(Exercise inputs Opens)
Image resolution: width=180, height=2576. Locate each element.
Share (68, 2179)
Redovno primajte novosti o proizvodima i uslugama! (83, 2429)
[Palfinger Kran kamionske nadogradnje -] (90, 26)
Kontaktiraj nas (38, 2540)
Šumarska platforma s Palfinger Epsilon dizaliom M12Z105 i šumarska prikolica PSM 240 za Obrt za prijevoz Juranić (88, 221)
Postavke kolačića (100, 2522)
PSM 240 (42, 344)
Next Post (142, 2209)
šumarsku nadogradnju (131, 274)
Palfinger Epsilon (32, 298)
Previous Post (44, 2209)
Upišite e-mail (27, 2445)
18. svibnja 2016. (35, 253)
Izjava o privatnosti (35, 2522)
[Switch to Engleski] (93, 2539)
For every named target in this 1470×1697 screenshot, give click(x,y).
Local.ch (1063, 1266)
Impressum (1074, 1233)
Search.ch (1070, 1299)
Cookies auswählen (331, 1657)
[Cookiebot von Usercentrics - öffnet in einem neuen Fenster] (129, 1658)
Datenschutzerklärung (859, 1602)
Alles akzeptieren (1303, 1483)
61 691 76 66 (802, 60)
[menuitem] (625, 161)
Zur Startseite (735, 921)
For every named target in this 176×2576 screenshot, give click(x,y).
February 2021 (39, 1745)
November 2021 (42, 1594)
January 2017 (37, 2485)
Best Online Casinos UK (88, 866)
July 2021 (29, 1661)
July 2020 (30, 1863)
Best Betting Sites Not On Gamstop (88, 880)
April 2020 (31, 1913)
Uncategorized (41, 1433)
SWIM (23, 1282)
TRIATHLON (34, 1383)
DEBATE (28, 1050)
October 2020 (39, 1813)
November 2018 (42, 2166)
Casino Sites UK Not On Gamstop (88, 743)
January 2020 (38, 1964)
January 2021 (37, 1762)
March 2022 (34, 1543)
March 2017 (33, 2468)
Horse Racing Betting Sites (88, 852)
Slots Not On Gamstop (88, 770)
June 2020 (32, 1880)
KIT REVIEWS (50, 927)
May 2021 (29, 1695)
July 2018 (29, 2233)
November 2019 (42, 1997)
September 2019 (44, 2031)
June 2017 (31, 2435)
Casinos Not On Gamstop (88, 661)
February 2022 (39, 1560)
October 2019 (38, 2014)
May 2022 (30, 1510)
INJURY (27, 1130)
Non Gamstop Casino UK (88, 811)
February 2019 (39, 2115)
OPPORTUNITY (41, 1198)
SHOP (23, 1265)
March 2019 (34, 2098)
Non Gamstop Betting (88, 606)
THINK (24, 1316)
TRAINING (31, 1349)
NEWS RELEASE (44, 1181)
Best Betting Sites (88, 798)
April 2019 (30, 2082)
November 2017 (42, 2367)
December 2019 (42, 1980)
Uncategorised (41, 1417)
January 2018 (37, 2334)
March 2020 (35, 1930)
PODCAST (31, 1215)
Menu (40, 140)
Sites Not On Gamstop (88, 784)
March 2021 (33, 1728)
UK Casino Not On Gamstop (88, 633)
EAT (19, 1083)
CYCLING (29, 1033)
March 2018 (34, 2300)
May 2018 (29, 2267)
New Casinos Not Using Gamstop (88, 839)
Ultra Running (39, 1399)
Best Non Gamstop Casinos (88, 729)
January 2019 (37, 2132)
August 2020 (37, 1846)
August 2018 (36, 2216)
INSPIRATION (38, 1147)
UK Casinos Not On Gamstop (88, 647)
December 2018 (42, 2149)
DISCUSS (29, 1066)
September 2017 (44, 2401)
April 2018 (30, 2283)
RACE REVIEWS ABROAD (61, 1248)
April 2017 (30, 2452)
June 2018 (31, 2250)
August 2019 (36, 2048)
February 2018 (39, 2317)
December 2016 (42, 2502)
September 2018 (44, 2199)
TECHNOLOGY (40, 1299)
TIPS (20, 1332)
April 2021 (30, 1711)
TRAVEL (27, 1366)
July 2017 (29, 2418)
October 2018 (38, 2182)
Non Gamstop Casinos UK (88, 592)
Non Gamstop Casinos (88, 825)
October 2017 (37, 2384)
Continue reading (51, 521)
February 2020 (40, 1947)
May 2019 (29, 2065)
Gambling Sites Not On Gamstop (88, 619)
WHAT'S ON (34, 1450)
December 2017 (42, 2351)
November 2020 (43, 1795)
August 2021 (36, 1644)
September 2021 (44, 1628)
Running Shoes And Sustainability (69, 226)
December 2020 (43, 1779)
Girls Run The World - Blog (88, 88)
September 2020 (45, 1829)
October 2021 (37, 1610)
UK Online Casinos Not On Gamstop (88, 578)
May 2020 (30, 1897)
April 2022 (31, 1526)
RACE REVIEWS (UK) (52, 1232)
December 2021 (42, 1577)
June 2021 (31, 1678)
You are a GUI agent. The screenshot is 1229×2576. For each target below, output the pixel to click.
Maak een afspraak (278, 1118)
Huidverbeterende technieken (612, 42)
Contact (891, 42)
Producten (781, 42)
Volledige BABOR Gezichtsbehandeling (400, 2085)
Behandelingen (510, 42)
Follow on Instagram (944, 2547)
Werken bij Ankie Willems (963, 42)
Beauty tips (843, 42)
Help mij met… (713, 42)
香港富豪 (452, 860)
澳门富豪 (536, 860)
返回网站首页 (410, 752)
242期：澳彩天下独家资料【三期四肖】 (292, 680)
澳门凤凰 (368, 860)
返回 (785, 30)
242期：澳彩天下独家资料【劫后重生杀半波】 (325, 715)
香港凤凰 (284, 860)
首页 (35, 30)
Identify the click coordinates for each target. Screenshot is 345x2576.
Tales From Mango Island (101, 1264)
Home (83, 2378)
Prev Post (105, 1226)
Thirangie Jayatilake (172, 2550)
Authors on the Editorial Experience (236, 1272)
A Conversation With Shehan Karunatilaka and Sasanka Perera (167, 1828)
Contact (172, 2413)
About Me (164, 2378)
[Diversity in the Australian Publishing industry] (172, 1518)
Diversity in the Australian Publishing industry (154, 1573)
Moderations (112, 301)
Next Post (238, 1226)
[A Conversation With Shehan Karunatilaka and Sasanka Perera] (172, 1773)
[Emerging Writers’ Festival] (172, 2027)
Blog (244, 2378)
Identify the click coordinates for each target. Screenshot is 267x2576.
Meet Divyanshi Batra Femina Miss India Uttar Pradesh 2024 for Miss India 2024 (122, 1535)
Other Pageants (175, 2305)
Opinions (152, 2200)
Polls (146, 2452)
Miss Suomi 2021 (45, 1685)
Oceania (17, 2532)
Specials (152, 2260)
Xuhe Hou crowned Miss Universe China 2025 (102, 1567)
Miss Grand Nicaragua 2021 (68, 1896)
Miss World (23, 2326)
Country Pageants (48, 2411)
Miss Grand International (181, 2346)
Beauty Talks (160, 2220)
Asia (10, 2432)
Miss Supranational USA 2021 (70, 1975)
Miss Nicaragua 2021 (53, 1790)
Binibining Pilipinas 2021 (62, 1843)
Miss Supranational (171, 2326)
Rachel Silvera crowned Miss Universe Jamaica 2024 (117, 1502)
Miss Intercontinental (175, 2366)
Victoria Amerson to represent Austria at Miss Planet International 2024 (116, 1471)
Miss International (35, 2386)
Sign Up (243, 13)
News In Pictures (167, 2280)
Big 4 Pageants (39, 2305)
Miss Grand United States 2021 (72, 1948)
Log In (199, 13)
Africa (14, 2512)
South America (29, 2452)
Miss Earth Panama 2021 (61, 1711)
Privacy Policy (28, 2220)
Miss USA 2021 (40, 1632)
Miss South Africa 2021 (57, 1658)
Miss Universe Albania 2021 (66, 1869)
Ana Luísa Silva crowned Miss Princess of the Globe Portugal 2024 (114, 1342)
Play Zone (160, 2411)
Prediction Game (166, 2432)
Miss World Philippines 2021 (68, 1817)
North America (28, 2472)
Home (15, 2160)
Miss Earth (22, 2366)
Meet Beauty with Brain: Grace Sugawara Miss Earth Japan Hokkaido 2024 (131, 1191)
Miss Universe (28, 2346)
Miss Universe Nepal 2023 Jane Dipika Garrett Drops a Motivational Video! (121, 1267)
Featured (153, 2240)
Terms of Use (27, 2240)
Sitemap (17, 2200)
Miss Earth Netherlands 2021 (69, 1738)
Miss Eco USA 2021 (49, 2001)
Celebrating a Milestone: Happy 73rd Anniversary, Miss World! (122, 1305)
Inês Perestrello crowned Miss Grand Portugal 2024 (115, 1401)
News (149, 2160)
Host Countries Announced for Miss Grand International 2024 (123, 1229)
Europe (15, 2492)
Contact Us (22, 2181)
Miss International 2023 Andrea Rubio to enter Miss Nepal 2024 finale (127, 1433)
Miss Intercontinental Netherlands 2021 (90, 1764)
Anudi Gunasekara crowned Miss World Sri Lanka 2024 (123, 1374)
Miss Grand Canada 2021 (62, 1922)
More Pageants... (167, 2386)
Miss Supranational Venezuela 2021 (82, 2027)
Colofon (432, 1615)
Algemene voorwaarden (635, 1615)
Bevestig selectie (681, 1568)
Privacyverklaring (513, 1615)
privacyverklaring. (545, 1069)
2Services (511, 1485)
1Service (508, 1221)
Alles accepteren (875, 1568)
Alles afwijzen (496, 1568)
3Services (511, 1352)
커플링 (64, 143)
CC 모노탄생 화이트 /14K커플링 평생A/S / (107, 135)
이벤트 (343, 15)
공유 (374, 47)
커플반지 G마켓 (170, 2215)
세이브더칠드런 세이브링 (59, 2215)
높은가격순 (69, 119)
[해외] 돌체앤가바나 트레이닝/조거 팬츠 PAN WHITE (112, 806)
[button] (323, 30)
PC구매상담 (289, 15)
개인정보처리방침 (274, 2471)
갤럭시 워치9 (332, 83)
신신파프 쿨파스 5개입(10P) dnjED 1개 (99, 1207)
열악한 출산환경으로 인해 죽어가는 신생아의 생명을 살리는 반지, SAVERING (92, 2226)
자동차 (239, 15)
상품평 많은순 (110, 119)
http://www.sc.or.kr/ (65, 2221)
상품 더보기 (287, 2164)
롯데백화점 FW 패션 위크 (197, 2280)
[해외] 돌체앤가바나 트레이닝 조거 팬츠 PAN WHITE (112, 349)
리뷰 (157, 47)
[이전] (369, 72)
(Exercise inputs Closes)
**Work required**
Set down exactly the lines of the data above, beginning with the line that has "For every named target in this 1470×1697" and ending with the line that has "TIPS (20, 1332)", and no others.

**Final answer**
For every named target in this 1470×1697 screenshot, give click(x,y).
Local.ch (1063, 1266)
Impressum (1074, 1233)
Search.ch (1070, 1299)
Cookies auswählen (331, 1657)
[Cookiebot von Usercentrics - öffnet in einem neuen Fenster] (129, 1658)
Datenschutzerklärung (859, 1602)
Alles akzeptieren (1303, 1483)
61 691 76 66 (802, 60)
[menuitem] (625, 161)
Zur Startseite (735, 921)
For every named target in this 176×2576 screenshot, give click(x,y).
February 2021 (39, 1745)
November 2021 (42, 1594)
January 2017 (37, 2485)
Best Online Casinos UK (88, 866)
July 2021 (29, 1661)
July 2020 (30, 1863)
Best Betting Sites Not On Gamstop (88, 880)
April 2020 (31, 1913)
Uncategorized (41, 1433)
SWIM (23, 1282)
TRIATHLON (34, 1383)
DEBATE (28, 1050)
October 2020 (39, 1813)
November 2018 (42, 2166)
Casino Sites UK Not On Gamstop (88, 743)
January 2020 (38, 1964)
January 2021 (37, 1762)
March 2022 (34, 1543)
March 2017 (33, 2468)
Horse Racing Betting Sites (88, 852)
Slots Not On Gamstop (88, 770)
June 2020 (32, 1880)
KIT REVIEWS (50, 927)
May 2021 (29, 1695)
July 2018 (29, 2233)
November 2019 (42, 1997)
September 2019 (44, 2031)
June 2017 (31, 2435)
Casinos Not On Gamstop (88, 661)
February 2022 (39, 1560)
October 2019 (38, 2014)
May 2022 (30, 1510)
INJURY (27, 1130)
Non Gamstop Casino UK (88, 811)
February 2019 (39, 2115)
OPPORTUNITY (41, 1198)
SHOP (23, 1265)
March 2019 (34, 2098)
Non Gamstop Betting (88, 606)
THINK (24, 1316)
TRAINING (31, 1349)
NEWS RELEASE (44, 1181)
Best Betting Sites (88, 798)
April 2019 (30, 2082)
November 2017 (42, 2367)
December 2019 (42, 1980)
Uncategorised (41, 1417)
January 2018 (37, 2334)
March 2020 (35, 1930)
PODCAST (31, 1215)
Menu (40, 140)
Sites Not On Gamstop (88, 784)
March 2021 (33, 1728)
UK Casino Not On Gamstop (88, 633)
EAT (19, 1083)
CYCLING (29, 1033)
March 2018 (34, 2300)
May 2018 (29, 2267)
New Casinos Not Using Gamstop (88, 839)
Ultra Running (39, 1399)
Best Non Gamstop Casinos (88, 729)
January 2019 (37, 2132)
August 2020 (37, 1846)
August 2018 (36, 2216)
INSPIRATION (38, 1147)
UK Casinos Not On Gamstop (88, 647)
December 2018 (42, 2149)
DISCUSS (29, 1066)
September 2017 (44, 2401)
April 2018 (30, 2283)
RACE REVIEWS ABROAD (61, 1248)
April 2017 (30, 2452)
June 2018 (31, 2250)
August 2019 (36, 2048)
February 2018 (39, 2317)
December 2016 (42, 2502)
September 2018 (44, 2199)
TECHNOLOGY (40, 1299)
TIPS (20, 1332)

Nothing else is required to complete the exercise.